╭─ Excerpted data
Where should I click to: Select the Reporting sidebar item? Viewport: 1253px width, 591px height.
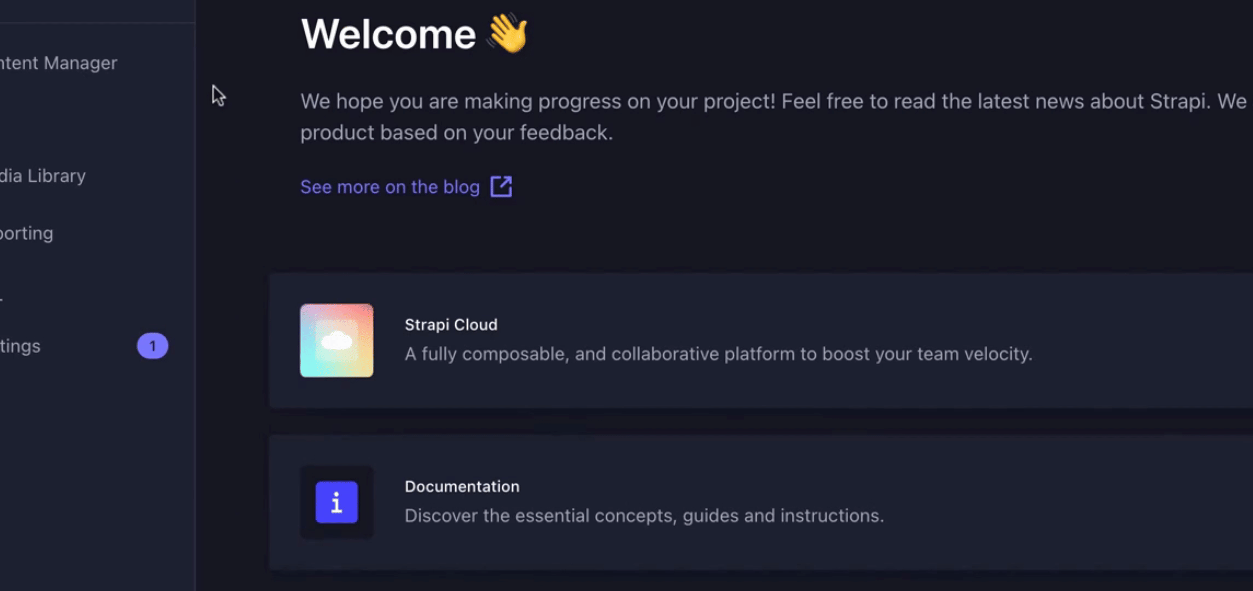click(26, 234)
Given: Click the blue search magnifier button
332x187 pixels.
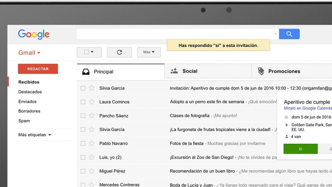Looking at the screenshot, I should coord(289,34).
╰─
## Exercise goal
Each of the lines above should be transcribed exactly; no image is to be copied.

## Task response
Where should I click to: Select the Reporting sidebar item? Viewport: 1253px width, 591px height.
click(26, 234)
Given: Click the blue search magnifier button
332x187 pixels.
Looking at the screenshot, I should coord(289,34).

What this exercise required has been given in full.